▶ **PROMPT**
Please reproduce exactly the lines that begin the listing below, up to and including the line where "Task: Click the folder" occurs.

▶ **PROVIDED RECORDS**
....

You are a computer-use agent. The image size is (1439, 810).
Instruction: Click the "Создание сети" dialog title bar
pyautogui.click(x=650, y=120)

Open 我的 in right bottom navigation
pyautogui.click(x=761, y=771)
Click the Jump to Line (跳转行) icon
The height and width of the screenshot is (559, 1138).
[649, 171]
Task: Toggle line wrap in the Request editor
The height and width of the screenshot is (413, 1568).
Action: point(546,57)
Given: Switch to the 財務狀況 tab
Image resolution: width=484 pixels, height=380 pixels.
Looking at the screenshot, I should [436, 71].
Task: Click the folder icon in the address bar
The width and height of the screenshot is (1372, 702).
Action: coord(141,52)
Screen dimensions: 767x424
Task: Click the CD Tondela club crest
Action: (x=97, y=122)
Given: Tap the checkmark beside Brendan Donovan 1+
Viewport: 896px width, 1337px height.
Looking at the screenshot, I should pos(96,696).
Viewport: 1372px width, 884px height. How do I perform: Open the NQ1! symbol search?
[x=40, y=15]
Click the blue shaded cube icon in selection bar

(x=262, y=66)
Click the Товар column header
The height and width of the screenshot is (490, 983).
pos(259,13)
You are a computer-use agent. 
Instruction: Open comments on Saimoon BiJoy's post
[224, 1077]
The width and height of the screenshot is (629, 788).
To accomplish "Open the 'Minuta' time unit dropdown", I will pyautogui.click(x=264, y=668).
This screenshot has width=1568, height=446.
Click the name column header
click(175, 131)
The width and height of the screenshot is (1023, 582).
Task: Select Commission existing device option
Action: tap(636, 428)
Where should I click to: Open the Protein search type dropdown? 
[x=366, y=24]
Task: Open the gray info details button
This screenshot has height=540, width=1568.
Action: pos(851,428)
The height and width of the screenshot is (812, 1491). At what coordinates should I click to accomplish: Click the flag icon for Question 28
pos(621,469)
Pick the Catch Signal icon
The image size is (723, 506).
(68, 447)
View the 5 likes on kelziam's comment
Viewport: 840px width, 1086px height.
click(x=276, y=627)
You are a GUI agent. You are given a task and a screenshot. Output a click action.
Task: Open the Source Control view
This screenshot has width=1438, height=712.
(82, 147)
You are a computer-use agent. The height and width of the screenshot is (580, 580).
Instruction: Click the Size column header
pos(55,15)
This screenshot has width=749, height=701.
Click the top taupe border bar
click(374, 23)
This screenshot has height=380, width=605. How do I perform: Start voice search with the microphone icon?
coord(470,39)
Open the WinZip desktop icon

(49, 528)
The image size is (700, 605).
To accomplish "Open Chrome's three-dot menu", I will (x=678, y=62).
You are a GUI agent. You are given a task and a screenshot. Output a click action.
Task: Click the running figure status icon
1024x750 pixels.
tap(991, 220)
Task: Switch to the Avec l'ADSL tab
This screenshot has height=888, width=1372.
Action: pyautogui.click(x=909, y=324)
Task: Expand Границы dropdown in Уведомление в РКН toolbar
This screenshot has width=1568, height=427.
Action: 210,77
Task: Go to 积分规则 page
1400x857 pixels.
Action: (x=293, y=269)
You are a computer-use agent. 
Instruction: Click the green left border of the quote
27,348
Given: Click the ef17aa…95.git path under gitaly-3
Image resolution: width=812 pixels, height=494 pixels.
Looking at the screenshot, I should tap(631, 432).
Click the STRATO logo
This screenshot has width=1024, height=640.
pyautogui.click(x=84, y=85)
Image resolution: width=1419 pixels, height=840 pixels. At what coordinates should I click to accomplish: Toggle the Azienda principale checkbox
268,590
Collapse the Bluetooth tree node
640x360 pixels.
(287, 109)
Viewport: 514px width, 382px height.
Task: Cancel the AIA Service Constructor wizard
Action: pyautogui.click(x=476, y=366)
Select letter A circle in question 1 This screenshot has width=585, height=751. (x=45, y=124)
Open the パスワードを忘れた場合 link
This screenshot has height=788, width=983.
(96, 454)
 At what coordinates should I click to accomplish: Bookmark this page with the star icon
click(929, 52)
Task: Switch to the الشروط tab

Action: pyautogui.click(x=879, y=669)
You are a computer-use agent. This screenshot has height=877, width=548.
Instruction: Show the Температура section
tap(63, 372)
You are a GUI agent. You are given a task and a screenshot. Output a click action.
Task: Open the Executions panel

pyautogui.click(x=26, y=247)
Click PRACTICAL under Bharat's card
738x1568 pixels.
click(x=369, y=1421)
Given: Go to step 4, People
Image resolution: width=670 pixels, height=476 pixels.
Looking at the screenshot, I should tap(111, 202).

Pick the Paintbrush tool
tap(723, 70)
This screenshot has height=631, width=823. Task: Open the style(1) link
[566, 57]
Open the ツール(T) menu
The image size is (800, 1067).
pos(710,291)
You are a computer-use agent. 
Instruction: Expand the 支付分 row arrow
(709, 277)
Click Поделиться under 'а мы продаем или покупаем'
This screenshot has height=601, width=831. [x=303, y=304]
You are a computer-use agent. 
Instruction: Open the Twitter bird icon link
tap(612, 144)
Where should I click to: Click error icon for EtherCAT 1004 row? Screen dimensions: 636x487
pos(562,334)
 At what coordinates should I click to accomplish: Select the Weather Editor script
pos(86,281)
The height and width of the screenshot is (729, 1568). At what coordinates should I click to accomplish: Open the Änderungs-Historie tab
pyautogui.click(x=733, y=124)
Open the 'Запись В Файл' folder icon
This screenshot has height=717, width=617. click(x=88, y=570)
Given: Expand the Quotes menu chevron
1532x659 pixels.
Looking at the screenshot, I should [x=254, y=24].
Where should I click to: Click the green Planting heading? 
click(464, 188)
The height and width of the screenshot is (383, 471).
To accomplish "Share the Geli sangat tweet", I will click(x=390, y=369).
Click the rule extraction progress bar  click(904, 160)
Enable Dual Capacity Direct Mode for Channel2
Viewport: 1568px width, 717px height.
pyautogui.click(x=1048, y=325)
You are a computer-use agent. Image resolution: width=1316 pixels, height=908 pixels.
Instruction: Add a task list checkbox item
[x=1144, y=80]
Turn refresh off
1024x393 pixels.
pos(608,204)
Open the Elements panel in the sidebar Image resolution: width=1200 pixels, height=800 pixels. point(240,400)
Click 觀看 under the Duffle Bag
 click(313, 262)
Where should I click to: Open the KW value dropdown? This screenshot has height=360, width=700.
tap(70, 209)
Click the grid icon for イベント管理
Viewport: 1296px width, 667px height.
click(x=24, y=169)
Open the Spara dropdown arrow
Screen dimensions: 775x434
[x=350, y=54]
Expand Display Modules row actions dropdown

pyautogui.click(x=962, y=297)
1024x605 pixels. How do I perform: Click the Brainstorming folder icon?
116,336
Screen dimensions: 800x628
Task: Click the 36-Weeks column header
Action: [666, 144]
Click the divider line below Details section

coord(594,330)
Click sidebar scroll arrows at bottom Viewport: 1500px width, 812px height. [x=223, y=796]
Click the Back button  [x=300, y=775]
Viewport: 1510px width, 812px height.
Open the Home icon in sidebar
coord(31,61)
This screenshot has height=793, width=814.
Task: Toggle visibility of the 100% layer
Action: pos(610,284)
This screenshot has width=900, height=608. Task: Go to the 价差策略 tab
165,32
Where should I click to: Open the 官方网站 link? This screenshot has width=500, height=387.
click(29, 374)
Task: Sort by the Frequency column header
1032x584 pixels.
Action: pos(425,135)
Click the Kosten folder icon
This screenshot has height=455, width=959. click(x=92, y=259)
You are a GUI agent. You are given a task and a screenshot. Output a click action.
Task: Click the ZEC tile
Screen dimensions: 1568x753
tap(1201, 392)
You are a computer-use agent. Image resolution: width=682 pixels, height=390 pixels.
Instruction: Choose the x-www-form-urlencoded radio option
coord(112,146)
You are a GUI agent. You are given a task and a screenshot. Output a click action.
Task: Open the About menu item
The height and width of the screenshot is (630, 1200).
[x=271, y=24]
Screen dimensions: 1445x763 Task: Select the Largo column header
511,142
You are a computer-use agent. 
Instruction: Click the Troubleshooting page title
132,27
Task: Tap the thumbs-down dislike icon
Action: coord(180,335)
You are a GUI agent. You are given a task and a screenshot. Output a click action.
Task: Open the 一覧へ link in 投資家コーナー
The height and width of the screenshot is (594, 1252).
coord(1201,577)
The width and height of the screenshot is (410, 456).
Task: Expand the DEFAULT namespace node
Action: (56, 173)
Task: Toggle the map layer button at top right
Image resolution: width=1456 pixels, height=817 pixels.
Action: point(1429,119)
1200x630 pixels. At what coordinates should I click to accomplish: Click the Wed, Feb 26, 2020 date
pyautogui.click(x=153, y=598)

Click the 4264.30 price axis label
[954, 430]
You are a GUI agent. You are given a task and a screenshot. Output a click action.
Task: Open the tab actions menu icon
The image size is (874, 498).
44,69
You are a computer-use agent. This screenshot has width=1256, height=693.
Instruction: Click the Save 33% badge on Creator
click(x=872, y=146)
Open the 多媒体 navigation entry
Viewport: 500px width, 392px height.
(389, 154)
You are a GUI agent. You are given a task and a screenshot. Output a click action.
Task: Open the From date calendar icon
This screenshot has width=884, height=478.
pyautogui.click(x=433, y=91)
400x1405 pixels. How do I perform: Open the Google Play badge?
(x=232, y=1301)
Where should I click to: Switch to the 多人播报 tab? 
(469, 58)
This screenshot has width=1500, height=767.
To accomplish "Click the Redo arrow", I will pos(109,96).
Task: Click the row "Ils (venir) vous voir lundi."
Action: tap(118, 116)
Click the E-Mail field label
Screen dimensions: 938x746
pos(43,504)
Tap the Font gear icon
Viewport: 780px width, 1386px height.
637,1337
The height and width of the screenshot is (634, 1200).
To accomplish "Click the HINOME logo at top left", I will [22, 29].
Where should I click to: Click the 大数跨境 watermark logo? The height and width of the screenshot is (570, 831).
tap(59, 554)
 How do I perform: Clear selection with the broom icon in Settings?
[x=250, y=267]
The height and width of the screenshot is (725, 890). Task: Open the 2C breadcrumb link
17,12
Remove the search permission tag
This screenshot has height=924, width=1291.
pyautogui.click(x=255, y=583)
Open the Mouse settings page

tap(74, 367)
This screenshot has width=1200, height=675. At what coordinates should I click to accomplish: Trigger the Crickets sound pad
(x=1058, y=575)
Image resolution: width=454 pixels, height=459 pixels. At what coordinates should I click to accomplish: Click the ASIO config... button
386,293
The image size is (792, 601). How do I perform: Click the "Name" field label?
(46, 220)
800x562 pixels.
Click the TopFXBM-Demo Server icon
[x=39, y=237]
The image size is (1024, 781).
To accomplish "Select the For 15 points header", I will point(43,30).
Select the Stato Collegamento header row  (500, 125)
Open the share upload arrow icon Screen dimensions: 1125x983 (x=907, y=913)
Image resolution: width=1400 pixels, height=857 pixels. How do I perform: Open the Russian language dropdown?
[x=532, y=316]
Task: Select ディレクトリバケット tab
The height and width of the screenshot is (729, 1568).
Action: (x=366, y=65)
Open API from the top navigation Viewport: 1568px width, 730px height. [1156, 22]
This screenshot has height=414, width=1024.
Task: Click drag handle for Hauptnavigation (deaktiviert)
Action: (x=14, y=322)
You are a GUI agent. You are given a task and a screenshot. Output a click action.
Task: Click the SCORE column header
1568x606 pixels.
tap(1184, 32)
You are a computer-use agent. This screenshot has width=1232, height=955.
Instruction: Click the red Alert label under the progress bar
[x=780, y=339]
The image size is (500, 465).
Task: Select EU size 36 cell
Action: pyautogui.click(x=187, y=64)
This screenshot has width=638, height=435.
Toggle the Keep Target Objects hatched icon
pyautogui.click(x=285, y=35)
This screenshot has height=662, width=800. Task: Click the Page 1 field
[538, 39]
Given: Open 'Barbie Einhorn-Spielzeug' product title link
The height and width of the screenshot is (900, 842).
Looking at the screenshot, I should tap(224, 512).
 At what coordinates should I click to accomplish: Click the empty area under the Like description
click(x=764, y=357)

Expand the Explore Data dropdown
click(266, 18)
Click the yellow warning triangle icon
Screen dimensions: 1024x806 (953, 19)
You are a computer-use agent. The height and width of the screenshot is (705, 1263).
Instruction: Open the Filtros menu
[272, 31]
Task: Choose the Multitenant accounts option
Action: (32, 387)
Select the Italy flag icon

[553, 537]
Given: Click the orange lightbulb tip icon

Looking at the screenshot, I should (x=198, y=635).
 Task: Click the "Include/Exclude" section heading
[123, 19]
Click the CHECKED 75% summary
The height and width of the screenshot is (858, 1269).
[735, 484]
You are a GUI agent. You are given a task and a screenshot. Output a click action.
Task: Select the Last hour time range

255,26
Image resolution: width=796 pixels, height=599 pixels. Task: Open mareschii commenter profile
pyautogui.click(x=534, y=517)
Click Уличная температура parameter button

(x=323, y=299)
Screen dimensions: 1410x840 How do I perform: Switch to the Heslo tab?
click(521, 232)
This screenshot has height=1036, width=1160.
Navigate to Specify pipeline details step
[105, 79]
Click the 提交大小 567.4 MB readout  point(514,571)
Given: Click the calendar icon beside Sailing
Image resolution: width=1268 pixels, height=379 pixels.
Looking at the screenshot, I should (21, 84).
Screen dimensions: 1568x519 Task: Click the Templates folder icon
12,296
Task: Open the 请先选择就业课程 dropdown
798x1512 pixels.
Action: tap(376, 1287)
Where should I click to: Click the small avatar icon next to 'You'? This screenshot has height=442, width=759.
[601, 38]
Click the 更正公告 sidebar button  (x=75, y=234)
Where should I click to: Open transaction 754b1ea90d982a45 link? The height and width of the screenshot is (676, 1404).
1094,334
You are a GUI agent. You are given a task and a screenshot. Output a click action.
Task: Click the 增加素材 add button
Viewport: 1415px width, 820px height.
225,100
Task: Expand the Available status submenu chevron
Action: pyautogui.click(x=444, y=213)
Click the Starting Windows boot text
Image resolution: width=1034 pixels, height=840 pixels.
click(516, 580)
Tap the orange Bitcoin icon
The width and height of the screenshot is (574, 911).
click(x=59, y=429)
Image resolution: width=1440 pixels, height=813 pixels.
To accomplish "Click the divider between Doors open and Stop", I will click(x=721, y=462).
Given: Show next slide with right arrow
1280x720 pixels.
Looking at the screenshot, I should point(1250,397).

....

▶ **SOLUTION**
You are a computer-use agent. The image size is (1439, 810).
Instruction: Click the "Создание сети" dialog title bar
pyautogui.click(x=650, y=120)

Open 我的 in right bottom navigation
pyautogui.click(x=761, y=771)
Click the Jump to Line (跳转行) icon
The height and width of the screenshot is (559, 1138).
[649, 171]
Task: Toggle line wrap in the Request editor
The height and width of the screenshot is (413, 1568).
Action: point(546,57)
Given: Switch to the 財務狀況 tab
Image resolution: width=484 pixels, height=380 pixels.
Looking at the screenshot, I should [436, 71].
Task: Click the folder icon in the address bar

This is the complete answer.